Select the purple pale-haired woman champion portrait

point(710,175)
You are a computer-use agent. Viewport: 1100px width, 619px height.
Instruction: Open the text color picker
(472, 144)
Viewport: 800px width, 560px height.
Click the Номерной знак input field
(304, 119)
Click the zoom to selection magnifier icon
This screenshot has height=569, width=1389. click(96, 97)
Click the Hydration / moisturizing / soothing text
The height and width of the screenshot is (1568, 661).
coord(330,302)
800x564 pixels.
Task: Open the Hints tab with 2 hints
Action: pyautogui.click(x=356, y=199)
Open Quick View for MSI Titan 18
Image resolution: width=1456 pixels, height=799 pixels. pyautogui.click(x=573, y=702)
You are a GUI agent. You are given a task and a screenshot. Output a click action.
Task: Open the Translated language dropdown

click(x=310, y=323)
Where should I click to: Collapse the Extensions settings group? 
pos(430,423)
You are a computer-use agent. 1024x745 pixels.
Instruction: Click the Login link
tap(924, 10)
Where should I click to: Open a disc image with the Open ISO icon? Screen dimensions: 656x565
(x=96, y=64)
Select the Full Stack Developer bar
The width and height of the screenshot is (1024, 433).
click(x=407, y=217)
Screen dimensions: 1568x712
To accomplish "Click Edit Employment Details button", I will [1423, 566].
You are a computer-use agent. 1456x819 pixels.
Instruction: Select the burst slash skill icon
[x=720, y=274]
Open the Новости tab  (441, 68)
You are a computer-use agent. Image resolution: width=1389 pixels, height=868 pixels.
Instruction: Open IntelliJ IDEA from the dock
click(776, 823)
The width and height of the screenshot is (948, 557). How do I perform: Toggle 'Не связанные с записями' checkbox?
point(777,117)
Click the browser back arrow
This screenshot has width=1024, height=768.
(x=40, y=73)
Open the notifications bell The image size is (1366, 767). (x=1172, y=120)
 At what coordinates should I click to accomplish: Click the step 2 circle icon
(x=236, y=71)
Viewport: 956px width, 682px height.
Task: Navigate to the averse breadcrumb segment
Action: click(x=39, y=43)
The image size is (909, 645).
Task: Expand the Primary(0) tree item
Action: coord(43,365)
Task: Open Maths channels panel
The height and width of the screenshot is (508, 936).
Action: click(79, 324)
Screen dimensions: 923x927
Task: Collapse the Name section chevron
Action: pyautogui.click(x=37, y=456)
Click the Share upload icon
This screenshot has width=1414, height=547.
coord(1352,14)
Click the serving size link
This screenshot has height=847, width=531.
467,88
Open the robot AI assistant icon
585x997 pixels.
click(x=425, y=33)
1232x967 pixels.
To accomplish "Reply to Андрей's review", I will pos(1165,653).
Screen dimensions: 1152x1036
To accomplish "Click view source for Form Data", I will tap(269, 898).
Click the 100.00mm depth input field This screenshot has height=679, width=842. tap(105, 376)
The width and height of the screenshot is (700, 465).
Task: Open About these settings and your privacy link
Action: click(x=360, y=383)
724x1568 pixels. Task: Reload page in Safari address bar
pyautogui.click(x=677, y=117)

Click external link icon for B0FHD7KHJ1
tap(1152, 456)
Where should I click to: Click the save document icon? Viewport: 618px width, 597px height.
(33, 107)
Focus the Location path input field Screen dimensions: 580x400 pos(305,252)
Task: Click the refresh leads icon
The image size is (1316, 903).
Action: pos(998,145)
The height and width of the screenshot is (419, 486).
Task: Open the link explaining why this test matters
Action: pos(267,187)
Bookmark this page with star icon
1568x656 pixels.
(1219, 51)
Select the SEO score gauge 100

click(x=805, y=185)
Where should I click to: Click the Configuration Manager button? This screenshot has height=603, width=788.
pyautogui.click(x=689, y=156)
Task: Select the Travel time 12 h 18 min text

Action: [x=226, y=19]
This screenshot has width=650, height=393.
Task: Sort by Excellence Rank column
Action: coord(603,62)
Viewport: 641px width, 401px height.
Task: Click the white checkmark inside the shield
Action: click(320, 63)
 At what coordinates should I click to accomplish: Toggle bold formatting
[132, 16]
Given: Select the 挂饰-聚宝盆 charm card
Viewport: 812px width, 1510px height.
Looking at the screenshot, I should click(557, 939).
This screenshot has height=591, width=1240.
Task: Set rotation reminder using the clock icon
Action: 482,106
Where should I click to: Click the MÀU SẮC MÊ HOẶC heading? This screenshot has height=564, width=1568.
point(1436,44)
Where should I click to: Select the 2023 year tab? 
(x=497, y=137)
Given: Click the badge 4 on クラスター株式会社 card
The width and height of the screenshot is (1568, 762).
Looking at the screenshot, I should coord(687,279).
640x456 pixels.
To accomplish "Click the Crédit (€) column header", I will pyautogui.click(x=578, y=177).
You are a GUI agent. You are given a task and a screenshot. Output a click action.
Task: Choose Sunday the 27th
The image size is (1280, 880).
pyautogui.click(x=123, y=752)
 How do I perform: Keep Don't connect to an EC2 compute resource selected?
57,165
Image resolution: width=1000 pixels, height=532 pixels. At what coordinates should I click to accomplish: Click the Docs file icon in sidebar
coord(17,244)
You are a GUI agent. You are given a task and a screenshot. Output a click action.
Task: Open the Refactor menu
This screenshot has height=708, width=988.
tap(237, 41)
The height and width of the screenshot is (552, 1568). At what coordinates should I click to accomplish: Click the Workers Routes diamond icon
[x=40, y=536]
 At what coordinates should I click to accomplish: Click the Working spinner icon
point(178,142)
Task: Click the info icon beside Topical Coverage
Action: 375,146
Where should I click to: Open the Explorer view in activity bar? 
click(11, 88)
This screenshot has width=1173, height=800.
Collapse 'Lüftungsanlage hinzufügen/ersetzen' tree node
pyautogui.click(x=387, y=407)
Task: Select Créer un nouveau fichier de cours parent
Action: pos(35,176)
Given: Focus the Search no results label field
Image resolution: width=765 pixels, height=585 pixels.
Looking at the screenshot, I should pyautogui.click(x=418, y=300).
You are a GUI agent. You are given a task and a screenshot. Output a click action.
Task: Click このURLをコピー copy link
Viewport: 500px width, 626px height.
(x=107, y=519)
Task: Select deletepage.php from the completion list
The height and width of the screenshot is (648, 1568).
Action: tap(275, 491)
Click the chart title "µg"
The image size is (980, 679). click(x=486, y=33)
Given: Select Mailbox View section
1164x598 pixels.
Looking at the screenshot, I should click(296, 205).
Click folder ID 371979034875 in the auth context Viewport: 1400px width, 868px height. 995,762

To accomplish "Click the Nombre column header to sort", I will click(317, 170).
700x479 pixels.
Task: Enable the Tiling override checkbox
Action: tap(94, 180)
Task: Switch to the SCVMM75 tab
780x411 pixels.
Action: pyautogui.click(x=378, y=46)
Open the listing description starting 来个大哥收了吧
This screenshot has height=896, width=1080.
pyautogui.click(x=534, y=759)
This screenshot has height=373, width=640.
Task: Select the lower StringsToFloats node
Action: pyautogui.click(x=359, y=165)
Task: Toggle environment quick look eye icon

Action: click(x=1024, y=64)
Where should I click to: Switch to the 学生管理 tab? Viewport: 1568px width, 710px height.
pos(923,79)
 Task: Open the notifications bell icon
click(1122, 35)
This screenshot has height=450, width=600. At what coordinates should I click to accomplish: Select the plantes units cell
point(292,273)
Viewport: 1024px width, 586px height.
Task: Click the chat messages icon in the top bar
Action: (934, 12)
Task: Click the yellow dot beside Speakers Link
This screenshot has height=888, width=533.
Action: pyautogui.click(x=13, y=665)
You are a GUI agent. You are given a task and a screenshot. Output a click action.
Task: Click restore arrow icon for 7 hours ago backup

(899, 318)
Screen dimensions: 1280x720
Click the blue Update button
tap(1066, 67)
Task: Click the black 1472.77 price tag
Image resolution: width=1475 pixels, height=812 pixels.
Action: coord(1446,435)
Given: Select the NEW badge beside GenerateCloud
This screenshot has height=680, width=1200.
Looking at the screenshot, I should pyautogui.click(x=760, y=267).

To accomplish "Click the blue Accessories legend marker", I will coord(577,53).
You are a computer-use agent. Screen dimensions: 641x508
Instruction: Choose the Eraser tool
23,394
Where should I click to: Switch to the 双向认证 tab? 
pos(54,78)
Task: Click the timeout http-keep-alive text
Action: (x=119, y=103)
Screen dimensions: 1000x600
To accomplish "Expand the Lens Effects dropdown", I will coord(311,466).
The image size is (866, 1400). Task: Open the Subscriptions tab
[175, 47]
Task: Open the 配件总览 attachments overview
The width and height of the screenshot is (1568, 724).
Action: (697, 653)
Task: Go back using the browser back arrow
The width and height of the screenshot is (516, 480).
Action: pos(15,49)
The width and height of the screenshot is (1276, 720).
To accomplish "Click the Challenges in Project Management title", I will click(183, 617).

_ABOUT THIS EXERCISE:_
Among the lines above, find the one with "Given: Select Mailbox View section" and the one with "Click folder ID". Quote both and everything between them, exactly.

_RESPONSE AREA:_
Given: Select Mailbox View section
1164x598 pixels.
Looking at the screenshot, I should click(296, 205).
Click folder ID 371979034875 in the auth context Viewport: 1400px width, 868px height. 995,762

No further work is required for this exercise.